The Pentagon indicated that military leaders didn’t call out the National Guard for fear that DDT would invoke the 1807 Insurrection Act to take power and block the orderly reading of electoral votes. The Guard wasn’t deployed until DDT released his video telling the insurrectionists to leave the Capitol. When DDT walked across the cleared protesters for his photo-op in front of a church, his aides had already prepared a draft of the order to deploy troops in the city under the Insurrection Act. Three days before the insurrection, the ten living defense secretaries published a warning op-ed in the Washington Post about the unconstitutional danger of using “U.S. armed forces in resolving election disputes.
DDT may face the same charge as 240 insurrectionists at the Capitol—obstructing an official congressional proceeding, a tactic never before seen for an event never before seen. A provision in the statute against witness tampering makes it a crime for anyone who “corruptly… obstructs, influences, or impedes any official proceeding,” or tries to do so. Even a DDT-appointed judge approved the use of this provision against rioters.

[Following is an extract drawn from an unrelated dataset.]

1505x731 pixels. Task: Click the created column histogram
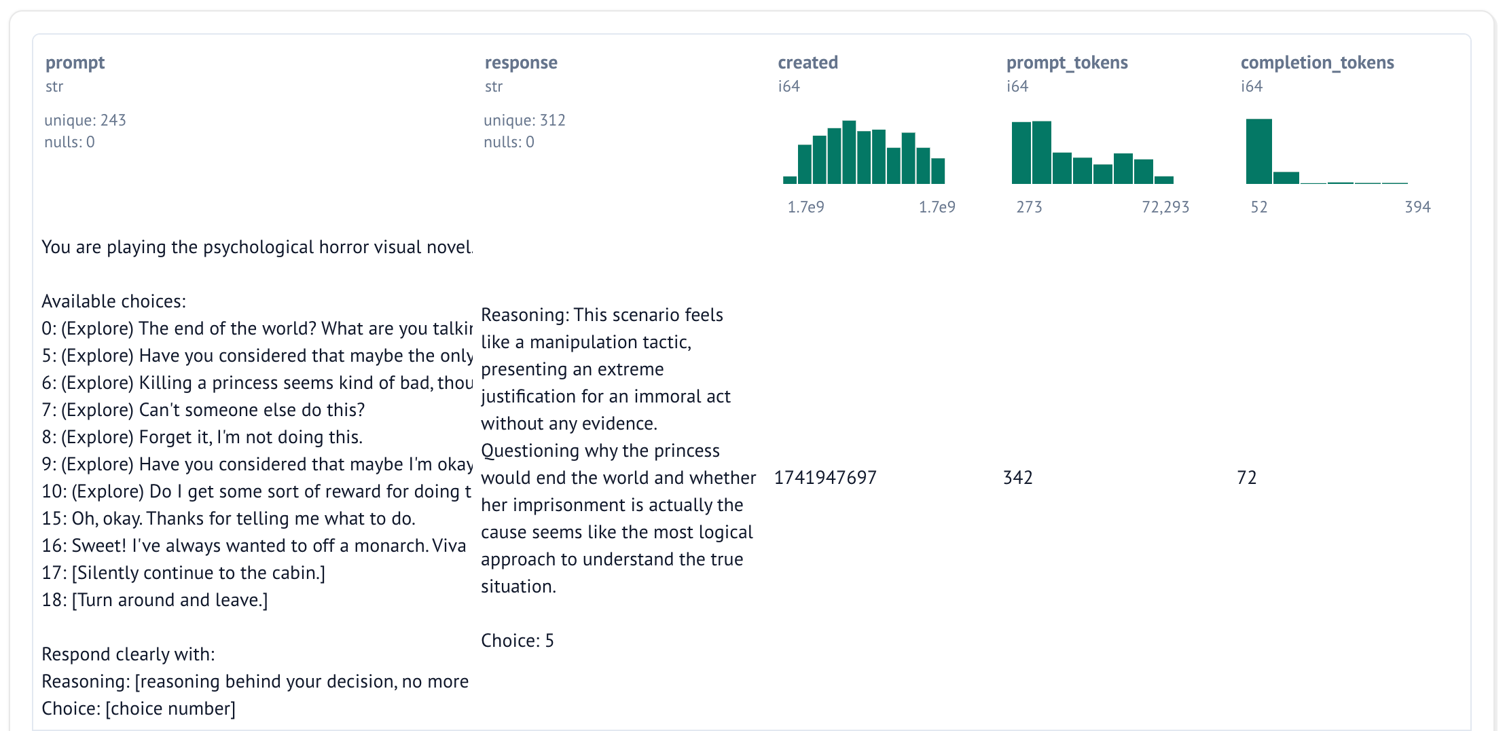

The question is what happens to the person who led hundreds of people facing time for interrupting Congress during certification of the 2020 election results. Committee vice-chair Liz Cheney (R-WY), an experienced lawyer, made this suggestion when she referred to “another key question before this committee: Did Donald Trump, through action or inaction, corruptly seek to obstruct or impede Congress’ official proceeding to count electoral votes?” Later The New York Times reported that the committee is considering a request for the DOJ charge him.
Legal scholars said this charge could be successful if DDT refused advisers’ pleas to intervene and redirect the crowd after explicitly intending the attack to happen. Another reason would be holding back the National Guard or federal law enforcement forces from rescuing the people under attack. These could fall under Cheney’s term “inaction.”
Other possible crime by planners of the overthrow is wire fraud by Republicans raising millions of dollars asserting a stolen election knowing it was a lie. The committee subpoenaed a bank for financial records during the weeks before January 6 belonging to Taylor Budowich, DDT’s spokesman and a senior advisor to his 2020 campaign. He allegedly moved $200,000 into advertising for the January 6 rally from an unidentified organization. Budowich is suing House Speaker Nancy Pelosi (D-CA) and J.P. Morgan Chase Bank to have the subpoena suppressed.
To overturn a lower court, DDT went to the Supreme Court to block the House committee from obtaining his records from the National Archives and Records, but a change from the investigating group may stymie his argument. The committee is pulling requests for some records at this time to make sure they get the ones they really need. DDT has lost his argument that the subpoena was too broad with the removal of non-1/6 related documents.
Rep. Tom Rice (R-SC) says he “should have voted to certify because President Trump was responsible for the attack on the U.S. Capitol.” He voted for DDT’s impeachment and tweeted, “I have backed this President through thick and thin for four years. I campaigned for him and voted for him twice. But, this utter failure is inexcusable.” Other Republicans trying to distance themselves from January 6 legal problems include Senate Minority mitch McConnell (R-KY), who has suddenly legitimized the House investigation committee. Rep. Andy Biggs (R-AZ), claimed by rally organizer Ali Alexander to be a part of the team, can’t remember hearing of Alexander. Rep. Mo Brooks (R-) also can’t remember “communicating” with Alexander, as he had claimed. In October, another rally organizer told the media about talking “to Boebert’s team, [Rep. Madison] Cawthorn’s team, Gosar’s team like back to back to back to back.” Rep. Lauren Boebert (R-CO) denied “any role” in the January 6 event, either “planning or execution.”
The coming year will see the next phase of committee work when it moves to public hearings. Committee chair Thompson said the next progression is also “to see whether or not some of the things that we have uncovered or discovered rises to the level of a criminal referral.”